[Tasks to complete]
1. Summarize the passage on song in two sentences.
2. According to the passage on song, why should the church sing? Answer in one to three sentences.
3. For each statement, say yes or no to whether it agrees with the passage on song, and quote the words that decide it.
(a) The passage names the civil rights movement of the last century.
(b) The passage says song mixes readily with fear and hatred.
(c) The passage calls peace and joy a spiritual birthright.

-- start of Quoted passage --

We have seen sometimes how powerful, even to move mountains, are the joined voices of the faithful in a movement for justice and peace, especially the civil rights movement of the last century. Sometimes I think that no movement, whether from right or left, will ever really move anything unless the movers have song in their heart joined to a thousand voices. Fortunately, song does not readily mix with fear and hatred, but sooner with yearning and lament, with hope and love. Therefore, sing, O church. Be your hearts and minds aflame with compassion for the wretched or with righteous anger at the injustices of privilege and power; be your own life heavily burdened with cares you know not how to bear—sing with assurance that peace and joy are your spiritual birthright. Sing with hope that we who through sorrow and joy still raise our voice in song are once more being made into a movement to turn the earth from shadows into light.

-- end of Quoted passage --
-- start of Information shown --

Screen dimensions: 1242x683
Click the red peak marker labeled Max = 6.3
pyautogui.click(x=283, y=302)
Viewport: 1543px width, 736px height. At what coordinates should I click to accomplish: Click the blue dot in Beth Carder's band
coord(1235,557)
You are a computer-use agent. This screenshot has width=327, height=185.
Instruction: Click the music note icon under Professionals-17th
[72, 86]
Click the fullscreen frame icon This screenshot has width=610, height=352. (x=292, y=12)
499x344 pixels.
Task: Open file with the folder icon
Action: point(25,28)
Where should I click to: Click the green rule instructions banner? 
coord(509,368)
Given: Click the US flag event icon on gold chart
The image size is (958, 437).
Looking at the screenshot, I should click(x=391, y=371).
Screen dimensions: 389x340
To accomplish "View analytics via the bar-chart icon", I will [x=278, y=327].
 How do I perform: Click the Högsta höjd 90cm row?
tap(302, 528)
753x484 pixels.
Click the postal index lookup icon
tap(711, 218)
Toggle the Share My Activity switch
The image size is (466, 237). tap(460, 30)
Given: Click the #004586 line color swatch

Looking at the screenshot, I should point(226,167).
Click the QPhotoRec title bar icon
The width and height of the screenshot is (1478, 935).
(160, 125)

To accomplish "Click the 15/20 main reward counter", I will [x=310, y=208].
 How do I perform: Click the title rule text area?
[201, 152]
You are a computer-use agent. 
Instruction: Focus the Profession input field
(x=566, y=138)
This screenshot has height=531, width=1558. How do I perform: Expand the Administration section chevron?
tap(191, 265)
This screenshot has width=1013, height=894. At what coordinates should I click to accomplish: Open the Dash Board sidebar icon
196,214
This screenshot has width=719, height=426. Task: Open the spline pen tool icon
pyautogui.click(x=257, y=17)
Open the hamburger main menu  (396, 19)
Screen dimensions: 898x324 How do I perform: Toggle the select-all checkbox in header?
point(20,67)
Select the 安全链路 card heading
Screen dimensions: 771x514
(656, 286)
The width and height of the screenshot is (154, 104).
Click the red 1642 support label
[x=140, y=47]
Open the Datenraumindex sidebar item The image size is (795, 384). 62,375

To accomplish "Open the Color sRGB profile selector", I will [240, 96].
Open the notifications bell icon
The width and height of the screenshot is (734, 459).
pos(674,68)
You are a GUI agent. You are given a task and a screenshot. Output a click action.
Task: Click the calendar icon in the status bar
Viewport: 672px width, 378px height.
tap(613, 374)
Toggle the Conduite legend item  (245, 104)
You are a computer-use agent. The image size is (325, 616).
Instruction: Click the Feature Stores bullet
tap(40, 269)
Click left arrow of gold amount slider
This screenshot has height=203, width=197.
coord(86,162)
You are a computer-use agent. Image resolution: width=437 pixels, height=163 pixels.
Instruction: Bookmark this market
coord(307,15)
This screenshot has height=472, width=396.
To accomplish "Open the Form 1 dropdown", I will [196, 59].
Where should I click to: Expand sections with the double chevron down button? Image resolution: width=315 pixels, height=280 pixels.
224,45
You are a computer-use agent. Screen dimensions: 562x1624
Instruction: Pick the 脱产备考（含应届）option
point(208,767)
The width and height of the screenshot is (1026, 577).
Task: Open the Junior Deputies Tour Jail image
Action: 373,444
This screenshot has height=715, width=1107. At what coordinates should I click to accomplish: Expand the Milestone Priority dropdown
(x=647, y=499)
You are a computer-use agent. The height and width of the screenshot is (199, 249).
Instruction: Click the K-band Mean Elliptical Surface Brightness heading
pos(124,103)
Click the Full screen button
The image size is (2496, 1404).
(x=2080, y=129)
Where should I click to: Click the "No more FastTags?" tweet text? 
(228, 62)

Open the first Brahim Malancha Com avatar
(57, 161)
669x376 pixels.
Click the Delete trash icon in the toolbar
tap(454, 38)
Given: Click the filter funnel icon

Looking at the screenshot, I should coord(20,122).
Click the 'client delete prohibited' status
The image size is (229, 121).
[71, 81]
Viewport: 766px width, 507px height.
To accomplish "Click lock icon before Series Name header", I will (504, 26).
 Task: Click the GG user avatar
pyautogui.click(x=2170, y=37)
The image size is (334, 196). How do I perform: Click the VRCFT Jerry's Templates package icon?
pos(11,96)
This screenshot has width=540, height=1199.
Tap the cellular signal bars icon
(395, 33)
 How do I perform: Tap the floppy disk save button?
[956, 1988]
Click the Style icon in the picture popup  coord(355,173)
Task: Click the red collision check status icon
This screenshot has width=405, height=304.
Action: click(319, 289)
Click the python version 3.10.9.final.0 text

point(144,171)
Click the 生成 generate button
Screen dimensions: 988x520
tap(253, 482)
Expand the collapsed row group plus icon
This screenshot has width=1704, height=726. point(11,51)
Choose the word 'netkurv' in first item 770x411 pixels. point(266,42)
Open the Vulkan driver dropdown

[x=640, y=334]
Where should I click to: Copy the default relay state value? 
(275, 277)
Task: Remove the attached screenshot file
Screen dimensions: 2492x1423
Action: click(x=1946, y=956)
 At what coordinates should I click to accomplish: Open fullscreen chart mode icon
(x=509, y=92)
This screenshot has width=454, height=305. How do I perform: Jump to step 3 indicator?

-- end of Information shown --

[Answers to each task]
1. The joined voices of the faithful, as in the civil rights movement of the last century, can be powerful enough to move mountains, and perhaps no movement will truly move anything unless its members have song in their hearts. Song goes with yearning, lament, hope and love rather than fear and hatred, so the church is urged to sing with assurance of peace and joy and with hope of again becoming a movement that turns the earth from shadows into light.

2. The passage suggests that no movement will really move anything unless its members have song in their hearts, joined to a thousand voices. It adds that song does not readily mix with fear and hatred but goes with yearning and lament, hope and love, and from this it concludes, "Therefore, sing, O church."

3.
(a) Yes: "especially the civil rights movement of the last century"
(b) No: "song does not readily mix with fear and hatred"
(c) Yes: "peace and joy are your spiritual birthright"